Task requirements: In the article on Tiger Woods and the Public Investment Fund, what position does Woods hold on the PGA Tour's policy board?

Tiger: Not against PGA-PIF deal; talks ongoing

LOS ANGELES — Tiger Woods said he isn’t opposed to the Public Investment Fund being an investor in the PGA Tour, and that negotiations with officials from Saudi Arabia’s sovereign wealth fund are ongoing.

“Ultimately, we would like to have PIF be a part of our tour and a part of our product,” Woods said Wednesday during a news conference ahead of The Genesis at Riviera Country Club. “Financially, we don’t right now, and the monies that they have come to the table with and what we initially had agreed to in the framework agreement, those are all the same numbers.

“Anything beyond this is going to be obviously over and above. We’re in a position right now [where] hopefully we can make our product better in the short term and long term.”

Beyond that, Woods, a player director on the PGA Tour’s policy board, didn’t offer many details on a potential deal with the PIF and what the tour’s future might look like.

(Stored dataset items)
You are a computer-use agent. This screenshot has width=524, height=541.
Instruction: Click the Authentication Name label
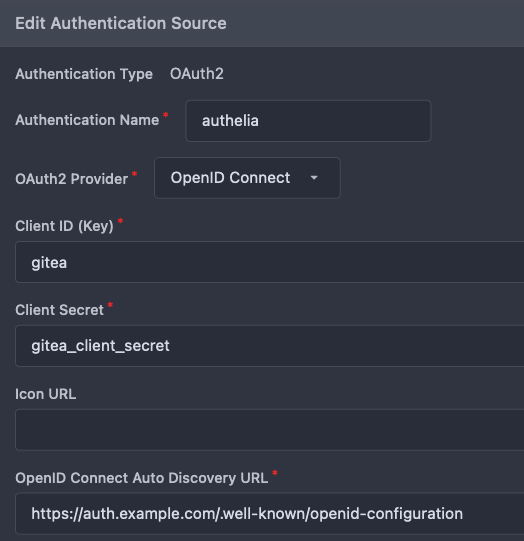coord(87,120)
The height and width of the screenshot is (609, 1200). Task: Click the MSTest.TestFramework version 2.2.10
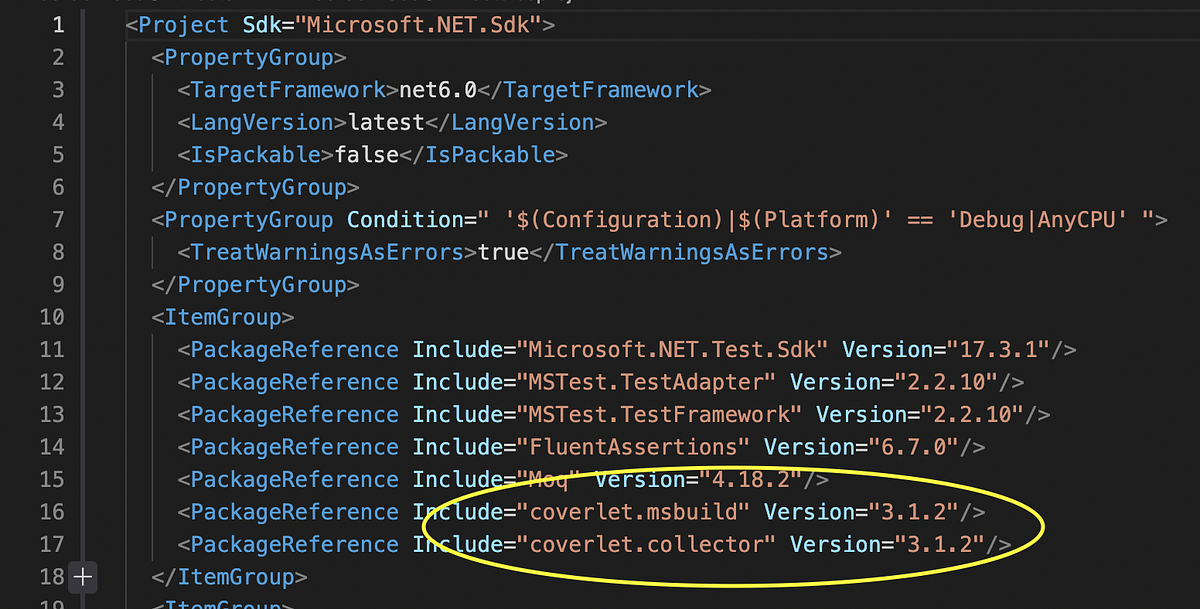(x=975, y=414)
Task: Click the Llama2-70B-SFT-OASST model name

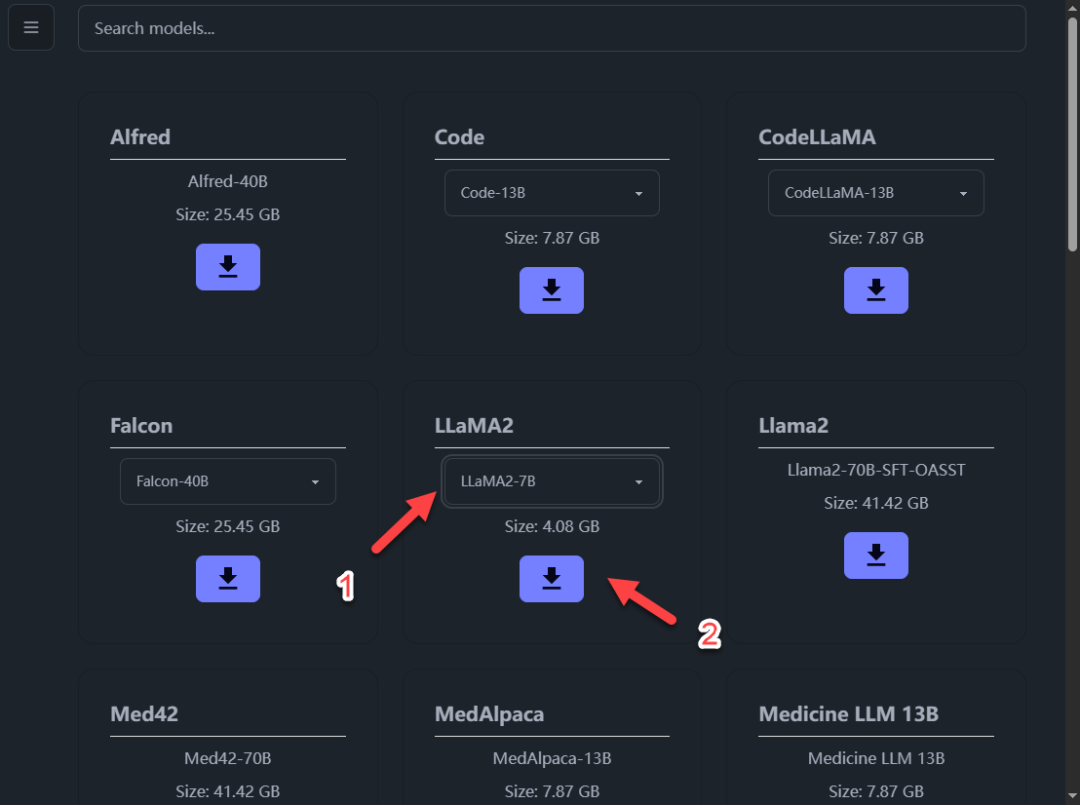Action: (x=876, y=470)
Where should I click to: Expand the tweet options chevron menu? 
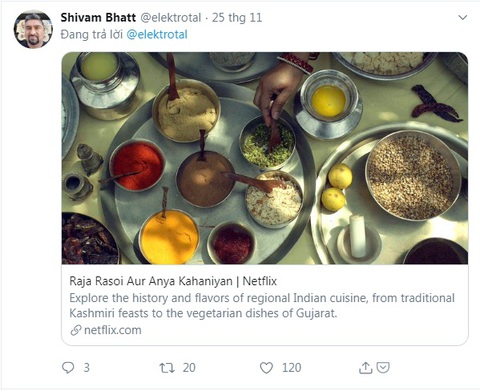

Exercise response: He is a player director.